▶ _WHAT YOU NEED TO DO_
Transcribe the complete listing exactly.

▶ _DATA SHOWN_
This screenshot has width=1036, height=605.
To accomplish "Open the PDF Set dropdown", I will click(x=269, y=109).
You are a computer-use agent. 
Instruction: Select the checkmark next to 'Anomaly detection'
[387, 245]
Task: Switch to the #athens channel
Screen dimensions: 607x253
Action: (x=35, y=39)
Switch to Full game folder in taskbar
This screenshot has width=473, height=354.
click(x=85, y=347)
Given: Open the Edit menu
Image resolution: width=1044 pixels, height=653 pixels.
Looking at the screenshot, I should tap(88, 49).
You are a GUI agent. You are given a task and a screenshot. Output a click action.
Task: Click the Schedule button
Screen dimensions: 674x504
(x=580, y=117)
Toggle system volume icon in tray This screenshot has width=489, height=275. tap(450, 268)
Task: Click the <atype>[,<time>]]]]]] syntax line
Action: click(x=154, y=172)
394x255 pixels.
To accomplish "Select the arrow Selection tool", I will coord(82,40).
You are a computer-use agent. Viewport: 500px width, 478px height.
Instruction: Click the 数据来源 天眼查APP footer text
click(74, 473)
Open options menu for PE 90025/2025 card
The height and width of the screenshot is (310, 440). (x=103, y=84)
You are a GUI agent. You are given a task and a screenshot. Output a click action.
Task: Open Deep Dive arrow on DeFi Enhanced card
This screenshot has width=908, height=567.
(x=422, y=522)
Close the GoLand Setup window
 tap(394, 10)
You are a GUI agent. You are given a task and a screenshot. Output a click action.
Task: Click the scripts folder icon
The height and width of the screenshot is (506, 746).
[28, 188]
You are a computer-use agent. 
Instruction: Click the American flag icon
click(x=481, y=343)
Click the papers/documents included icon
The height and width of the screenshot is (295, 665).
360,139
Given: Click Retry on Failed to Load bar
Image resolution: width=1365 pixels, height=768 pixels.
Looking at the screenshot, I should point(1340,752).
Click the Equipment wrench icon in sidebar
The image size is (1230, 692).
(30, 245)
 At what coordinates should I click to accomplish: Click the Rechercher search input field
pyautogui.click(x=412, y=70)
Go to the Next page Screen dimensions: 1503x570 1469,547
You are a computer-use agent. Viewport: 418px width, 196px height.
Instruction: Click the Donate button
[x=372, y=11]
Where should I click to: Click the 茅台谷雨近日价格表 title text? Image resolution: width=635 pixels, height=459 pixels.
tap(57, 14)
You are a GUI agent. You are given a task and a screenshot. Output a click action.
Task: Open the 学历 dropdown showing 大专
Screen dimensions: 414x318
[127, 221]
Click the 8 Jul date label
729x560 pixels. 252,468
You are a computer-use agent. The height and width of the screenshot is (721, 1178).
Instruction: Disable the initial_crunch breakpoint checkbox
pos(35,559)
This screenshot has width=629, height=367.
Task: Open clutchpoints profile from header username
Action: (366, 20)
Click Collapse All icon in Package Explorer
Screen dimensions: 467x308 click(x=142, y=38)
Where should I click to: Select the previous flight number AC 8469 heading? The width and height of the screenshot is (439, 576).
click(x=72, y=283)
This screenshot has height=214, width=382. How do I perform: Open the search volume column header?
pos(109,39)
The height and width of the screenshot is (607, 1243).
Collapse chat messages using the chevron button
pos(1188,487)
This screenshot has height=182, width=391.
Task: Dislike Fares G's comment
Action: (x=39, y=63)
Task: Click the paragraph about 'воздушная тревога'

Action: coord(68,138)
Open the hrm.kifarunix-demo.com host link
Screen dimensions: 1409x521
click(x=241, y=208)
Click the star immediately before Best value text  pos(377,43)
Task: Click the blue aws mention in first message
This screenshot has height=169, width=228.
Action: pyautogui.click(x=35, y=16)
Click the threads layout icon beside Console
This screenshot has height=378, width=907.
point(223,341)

▶ _YOUR SOLUTION_
This screenshot has width=1036, height=605.
To accomplish "Open the PDF Set dropdown", I will click(x=269, y=109).
You are a computer-use agent. 
Instruction: Select the checkmark next to 'Anomaly detection'
[387, 245]
Task: Switch to the #athens channel
Screen dimensions: 607x253
Action: (x=35, y=39)
Switch to Full game folder in taskbar
This screenshot has width=473, height=354.
click(x=85, y=347)
Given: Open the Edit menu
Image resolution: width=1044 pixels, height=653 pixels.
Looking at the screenshot, I should tap(88, 49).
You are a GUI agent. You are given a task and a screenshot. Output a click action.
Task: Click the Schedule button
Screen dimensions: 674x504
(x=580, y=117)
Toggle system volume icon in tray This screenshot has width=489, height=275. tap(450, 268)
Task: Click the <atype>[,<time>]]]]]] syntax line
Action: click(x=154, y=172)
394x255 pixels.
To accomplish "Select the arrow Selection tool", I will coord(82,40).
You are a computer-use agent. Viewport: 500px width, 478px height.
Instruction: Click the 数据来源 天眼查APP footer text
click(74, 473)
Open options menu for PE 90025/2025 card
The height and width of the screenshot is (310, 440). (x=103, y=84)
You are a GUI agent. You are given a task and a screenshot. Output a click action.
Task: Open Deep Dive arrow on DeFi Enhanced card
This screenshot has width=908, height=567.
(x=422, y=522)
Close the GoLand Setup window
 tap(394, 10)
You are a GUI agent. You are given a task and a screenshot. Output a click action.
Task: Click the scripts folder icon
The height and width of the screenshot is (506, 746).
[28, 188]
You are a computer-use agent. 
Instruction: Click the American flag icon
click(x=481, y=343)
Click the papers/documents included icon
The height and width of the screenshot is (295, 665).
360,139
Given: Click Retry on Failed to Load bar
Image resolution: width=1365 pixels, height=768 pixels.
Looking at the screenshot, I should point(1340,752).
Click the Equipment wrench icon in sidebar
The image size is (1230, 692).
(30, 245)
 At what coordinates should I click to accomplish: Click the Rechercher search input field
pyautogui.click(x=412, y=70)
Go to the Next page Screen dimensions: 1503x570 1469,547
You are a computer-use agent. Viewport: 418px width, 196px height.
Instruction: Click the Donate button
[x=372, y=11]
Where should I click to: Click the 茅台谷雨近日价格表 title text? Image resolution: width=635 pixels, height=459 pixels.
tap(57, 14)
You are a GUI agent. You are given a task and a screenshot. Output a click action.
Task: Open the 学历 dropdown showing 大专
Screen dimensions: 414x318
[127, 221]
Click the 8 Jul date label
729x560 pixels. 252,468
You are a computer-use agent. The height and width of the screenshot is (721, 1178).
Instruction: Disable the initial_crunch breakpoint checkbox
pos(35,559)
This screenshot has width=629, height=367.
Task: Open clutchpoints profile from header username
Action: (366, 20)
Click Collapse All icon in Package Explorer
Screen dimensions: 467x308 click(x=142, y=38)
Where should I click to: Select the previous flight number AC 8469 heading? The width and height of the screenshot is (439, 576).
click(x=72, y=283)
This screenshot has height=214, width=382. How do I perform: Open the search volume column header?
pos(109,39)
The height and width of the screenshot is (607, 1243).
Collapse chat messages using the chevron button
pos(1188,487)
This screenshot has height=182, width=391.
Task: Dislike Fares G's comment
Action: (x=39, y=63)
Task: Click the paragraph about 'воздушная тревога'

Action: coord(68,138)
Open the hrm.kifarunix-demo.com host link
Screen dimensions: 1409x521
click(x=241, y=208)
Click the star immediately before Best value text  pos(377,43)
Task: Click the blue aws mention in first message
This screenshot has height=169, width=228.
Action: pyautogui.click(x=35, y=16)
Click the threads layout icon beside Console
This screenshot has height=378, width=907.
point(223,341)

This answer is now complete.